Segment Open
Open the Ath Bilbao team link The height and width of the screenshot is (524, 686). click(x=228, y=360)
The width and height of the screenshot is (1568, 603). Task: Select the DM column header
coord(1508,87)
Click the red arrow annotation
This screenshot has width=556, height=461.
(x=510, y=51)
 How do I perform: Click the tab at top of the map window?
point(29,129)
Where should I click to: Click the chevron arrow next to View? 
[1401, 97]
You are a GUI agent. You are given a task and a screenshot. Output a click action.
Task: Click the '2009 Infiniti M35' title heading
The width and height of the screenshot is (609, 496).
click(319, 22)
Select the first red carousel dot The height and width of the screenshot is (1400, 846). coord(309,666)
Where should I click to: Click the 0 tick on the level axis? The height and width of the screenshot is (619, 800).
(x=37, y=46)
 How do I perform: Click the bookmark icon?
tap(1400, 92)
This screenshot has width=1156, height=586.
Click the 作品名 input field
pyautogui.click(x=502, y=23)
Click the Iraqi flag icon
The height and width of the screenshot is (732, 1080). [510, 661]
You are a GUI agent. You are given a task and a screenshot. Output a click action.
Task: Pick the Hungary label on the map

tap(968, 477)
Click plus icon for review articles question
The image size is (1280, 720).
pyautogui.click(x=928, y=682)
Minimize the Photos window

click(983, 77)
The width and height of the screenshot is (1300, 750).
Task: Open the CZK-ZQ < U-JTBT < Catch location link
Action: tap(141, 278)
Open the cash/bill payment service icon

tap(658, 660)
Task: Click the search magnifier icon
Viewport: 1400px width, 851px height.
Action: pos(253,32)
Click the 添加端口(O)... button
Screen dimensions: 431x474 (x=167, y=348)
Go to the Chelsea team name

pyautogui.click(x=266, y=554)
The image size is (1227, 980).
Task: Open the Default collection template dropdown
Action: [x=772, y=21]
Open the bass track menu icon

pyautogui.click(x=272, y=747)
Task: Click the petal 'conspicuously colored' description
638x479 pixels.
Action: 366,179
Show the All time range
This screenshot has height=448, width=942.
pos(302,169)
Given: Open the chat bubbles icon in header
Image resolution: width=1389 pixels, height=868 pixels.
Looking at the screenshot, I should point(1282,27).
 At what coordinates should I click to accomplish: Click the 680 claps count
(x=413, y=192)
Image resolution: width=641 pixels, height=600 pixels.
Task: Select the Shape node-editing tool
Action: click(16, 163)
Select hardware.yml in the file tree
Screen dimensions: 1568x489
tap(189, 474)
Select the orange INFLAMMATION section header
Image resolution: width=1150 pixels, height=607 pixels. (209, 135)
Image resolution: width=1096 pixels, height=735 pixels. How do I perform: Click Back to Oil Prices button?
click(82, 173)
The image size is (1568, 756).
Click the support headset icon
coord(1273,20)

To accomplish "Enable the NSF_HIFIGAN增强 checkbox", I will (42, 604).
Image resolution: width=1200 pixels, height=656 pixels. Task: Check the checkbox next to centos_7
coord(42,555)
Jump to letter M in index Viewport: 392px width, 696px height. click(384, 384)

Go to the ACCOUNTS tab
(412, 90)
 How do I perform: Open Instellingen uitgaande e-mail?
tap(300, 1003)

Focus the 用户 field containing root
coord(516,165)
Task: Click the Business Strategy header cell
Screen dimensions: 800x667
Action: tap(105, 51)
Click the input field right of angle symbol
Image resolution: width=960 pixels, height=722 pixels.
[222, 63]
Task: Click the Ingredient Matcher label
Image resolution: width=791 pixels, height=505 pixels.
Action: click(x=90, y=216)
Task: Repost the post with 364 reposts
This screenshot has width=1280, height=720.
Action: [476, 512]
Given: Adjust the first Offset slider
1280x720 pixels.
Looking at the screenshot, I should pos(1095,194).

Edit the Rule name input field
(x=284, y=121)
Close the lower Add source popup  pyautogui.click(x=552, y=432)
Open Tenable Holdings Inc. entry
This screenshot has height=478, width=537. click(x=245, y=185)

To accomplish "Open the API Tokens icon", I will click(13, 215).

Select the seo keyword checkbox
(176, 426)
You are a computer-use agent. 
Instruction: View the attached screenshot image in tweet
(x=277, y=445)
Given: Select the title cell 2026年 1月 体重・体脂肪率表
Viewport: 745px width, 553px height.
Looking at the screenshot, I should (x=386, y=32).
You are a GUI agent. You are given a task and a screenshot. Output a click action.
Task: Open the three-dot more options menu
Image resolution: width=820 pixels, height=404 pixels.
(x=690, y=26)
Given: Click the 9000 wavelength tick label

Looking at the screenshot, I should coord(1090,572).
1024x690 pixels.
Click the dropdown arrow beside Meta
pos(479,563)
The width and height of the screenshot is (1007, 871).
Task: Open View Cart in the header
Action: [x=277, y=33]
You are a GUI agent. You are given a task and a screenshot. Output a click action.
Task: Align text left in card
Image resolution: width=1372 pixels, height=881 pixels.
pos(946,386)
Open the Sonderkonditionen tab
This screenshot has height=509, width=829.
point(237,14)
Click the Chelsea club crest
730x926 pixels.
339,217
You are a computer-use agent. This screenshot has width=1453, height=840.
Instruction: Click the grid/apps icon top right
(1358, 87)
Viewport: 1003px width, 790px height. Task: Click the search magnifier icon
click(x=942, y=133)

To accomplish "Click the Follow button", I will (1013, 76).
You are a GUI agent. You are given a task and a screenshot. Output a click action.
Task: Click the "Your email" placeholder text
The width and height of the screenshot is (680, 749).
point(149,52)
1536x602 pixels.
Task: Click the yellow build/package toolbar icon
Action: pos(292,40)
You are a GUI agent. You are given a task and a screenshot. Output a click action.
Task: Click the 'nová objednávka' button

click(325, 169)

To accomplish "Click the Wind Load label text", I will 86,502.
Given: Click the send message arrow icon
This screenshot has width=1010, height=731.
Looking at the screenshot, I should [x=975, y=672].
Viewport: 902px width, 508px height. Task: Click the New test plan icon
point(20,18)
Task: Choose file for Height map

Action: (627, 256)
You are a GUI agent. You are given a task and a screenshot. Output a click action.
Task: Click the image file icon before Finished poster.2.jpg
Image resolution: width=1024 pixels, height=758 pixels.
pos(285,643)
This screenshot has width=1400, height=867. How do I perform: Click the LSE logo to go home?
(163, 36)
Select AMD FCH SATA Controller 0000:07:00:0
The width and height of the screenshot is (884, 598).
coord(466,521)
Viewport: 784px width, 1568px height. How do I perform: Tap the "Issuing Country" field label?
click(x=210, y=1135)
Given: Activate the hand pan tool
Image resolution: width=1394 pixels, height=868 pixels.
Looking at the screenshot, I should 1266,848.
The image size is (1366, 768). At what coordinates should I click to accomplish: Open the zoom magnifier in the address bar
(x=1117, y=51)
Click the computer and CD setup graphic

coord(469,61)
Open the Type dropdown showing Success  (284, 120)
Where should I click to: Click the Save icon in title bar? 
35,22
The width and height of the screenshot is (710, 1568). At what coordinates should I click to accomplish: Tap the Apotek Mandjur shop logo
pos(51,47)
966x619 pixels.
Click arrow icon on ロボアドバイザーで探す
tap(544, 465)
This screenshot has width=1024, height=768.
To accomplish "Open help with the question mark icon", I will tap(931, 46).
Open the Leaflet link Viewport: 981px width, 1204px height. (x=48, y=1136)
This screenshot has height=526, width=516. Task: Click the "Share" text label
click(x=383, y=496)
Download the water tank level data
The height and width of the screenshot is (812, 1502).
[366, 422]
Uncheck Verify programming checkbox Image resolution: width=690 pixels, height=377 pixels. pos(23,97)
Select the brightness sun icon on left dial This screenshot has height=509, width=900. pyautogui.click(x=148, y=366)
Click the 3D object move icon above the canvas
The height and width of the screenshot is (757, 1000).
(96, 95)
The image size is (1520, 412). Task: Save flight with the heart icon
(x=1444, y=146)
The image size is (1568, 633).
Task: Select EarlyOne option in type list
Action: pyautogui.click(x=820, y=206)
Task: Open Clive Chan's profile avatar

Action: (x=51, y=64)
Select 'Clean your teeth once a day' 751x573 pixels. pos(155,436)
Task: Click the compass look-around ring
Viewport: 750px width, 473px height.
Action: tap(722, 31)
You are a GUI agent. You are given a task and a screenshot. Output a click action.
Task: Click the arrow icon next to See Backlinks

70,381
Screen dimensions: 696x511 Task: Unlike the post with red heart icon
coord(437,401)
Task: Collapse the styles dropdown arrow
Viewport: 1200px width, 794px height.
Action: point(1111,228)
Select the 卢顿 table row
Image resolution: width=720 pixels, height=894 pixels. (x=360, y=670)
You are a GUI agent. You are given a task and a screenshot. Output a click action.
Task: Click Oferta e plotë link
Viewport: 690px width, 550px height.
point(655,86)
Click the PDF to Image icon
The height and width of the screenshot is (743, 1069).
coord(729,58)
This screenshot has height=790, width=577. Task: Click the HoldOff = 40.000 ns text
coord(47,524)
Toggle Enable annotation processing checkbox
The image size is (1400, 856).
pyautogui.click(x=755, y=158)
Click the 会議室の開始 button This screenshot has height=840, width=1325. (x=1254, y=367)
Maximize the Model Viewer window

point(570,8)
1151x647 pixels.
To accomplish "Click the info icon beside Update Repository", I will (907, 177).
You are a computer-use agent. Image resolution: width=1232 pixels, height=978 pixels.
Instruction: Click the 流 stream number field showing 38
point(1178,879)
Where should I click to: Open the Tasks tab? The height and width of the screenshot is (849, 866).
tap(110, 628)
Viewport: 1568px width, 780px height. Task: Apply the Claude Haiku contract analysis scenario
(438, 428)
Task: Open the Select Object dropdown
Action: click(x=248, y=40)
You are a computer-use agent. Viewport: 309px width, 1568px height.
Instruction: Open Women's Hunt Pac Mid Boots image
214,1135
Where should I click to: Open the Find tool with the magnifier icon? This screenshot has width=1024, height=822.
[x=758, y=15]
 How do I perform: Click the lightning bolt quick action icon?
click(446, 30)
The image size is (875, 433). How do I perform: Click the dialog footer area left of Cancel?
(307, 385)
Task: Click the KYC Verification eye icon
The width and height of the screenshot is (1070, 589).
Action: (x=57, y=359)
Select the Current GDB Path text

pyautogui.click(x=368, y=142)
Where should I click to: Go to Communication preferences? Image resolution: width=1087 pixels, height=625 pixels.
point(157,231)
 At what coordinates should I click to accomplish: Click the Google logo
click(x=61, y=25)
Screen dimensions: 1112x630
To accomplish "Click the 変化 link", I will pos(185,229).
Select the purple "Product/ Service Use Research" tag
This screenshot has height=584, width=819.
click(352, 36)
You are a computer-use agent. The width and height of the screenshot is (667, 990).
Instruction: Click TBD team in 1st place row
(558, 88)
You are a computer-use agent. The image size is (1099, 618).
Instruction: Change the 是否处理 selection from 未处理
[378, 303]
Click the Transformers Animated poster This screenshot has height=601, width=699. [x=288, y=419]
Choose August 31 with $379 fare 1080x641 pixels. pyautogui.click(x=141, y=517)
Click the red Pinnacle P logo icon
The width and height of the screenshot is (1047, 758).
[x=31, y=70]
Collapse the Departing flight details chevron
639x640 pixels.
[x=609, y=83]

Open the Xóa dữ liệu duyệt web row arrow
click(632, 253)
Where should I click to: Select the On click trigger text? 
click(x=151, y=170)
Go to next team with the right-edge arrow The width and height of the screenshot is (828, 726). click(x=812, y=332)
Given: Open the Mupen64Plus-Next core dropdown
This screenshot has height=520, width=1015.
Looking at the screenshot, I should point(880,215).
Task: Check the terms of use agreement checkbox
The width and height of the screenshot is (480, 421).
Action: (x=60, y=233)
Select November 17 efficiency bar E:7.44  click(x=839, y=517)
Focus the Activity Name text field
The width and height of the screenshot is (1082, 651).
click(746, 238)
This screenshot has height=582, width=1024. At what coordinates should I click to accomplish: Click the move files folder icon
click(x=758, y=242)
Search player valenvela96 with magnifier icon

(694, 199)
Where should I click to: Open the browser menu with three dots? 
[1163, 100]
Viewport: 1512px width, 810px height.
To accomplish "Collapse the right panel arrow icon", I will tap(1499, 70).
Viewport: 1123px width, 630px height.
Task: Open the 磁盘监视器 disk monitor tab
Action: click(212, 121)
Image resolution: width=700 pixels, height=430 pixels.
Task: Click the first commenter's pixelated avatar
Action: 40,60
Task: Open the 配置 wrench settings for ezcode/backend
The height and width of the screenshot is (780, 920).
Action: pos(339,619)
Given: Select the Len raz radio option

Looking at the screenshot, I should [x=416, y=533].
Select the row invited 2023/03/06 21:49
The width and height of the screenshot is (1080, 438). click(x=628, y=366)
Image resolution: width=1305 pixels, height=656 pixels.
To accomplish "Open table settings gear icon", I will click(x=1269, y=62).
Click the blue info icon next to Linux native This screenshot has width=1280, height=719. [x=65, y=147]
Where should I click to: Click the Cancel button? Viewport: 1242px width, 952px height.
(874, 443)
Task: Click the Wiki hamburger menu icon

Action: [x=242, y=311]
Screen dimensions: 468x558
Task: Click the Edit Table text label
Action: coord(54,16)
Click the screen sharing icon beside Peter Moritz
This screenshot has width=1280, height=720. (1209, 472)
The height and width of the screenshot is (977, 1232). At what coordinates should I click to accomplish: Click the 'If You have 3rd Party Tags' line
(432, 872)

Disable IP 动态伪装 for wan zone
Segment Closed
• [PROBLEM REQUIREMENTS]:
When the line with "Instruction: View the" is reached in the data above, start copying there, and copy each line exactly until the line with "1024x690 pixels." has been copied; copy nothing else.

• [COMPLETED EXERCISE]:
Instruction: View the attached screenshot image in tweet
(x=277, y=445)
Given: Select the title cell 2026年 1月 体重・体脂肪率表
Viewport: 745px width, 553px height.
Looking at the screenshot, I should (x=386, y=32).
You are a GUI agent. You are given a task and a screenshot. Output a click action.
Task: Open the three-dot more options menu
Image resolution: width=820 pixels, height=404 pixels.
(x=690, y=26)
Given: Click the 9000 wavelength tick label

Looking at the screenshot, I should coord(1090,572).
1024x690 pixels.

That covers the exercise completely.